Image: Courtesy of Center for Tropical Marine Ecology/IRIS KOETTER
Scientists have long wondered how corals manage to eke out a living in the nutrient-poor waters they tend to occupy. Indeed, this coral reef paradox has been under investigation since Darwin's time. Now new findings, published today in the journal Nature, may help to resolve this mystery. According to the report, creatures that dwell in reef interiors help feed their hosts.
Using an underwater endoscopic camera and an accompanying light projector (see image), Claudio Richter of the Center for Tropical Marine Ecology in Bremen, Germany and colleagues were able to examine cavities up to four meters deep in coral reefs located in the Red Sea. Because crevice openings measure a mere 20 centimeters across on average, they had previously been inaccessible to divers inspecting the reefs. When the scientists got a glimpse inside, they found a plethora of filter-feeding organisms lining the cavities. Sponges accounted for more than 50 percent of the newfound creatures, which also included sea squirts, bivalves and lugworms.
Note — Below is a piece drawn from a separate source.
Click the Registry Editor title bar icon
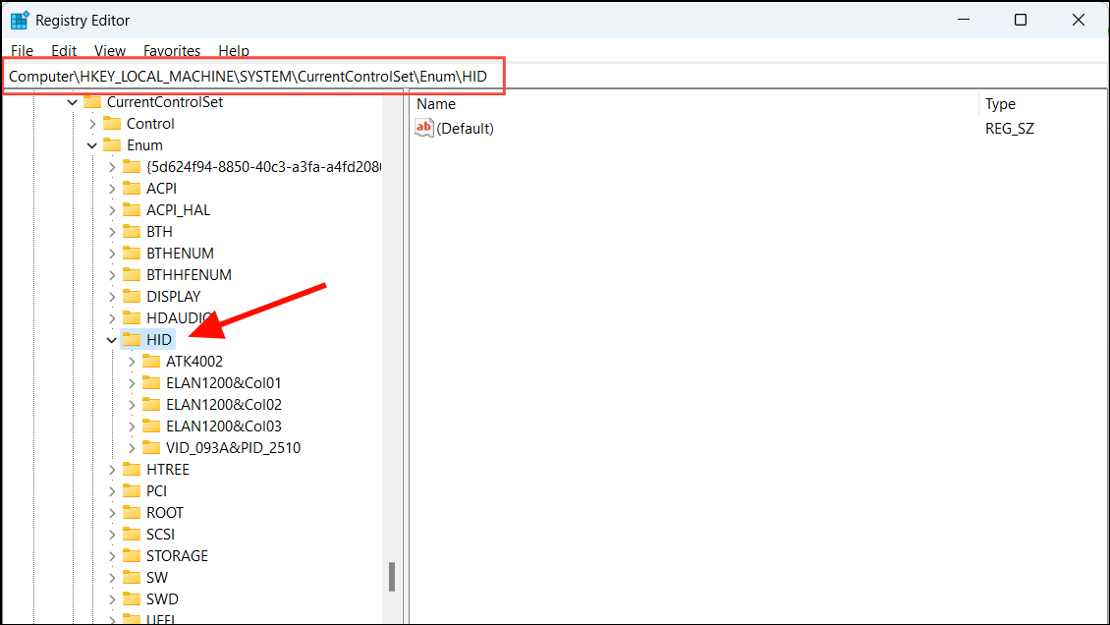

By filtering phytoplankton out of ocean water flowing through the coral's labyrinth structure and then excreting nutrients such as ammonia and phosphate, these cave-dwelling communities provide a major food source for the coral, the researchers say. In fact, their calculations indicate that the amount of nutrients generated in this manner exceeds that of any other known pathway. These findings, the authors conclude, "may therefore provide a general answer to Darwin's question of how coral reefs manage to thrive [in waters lacking plant nutrients]."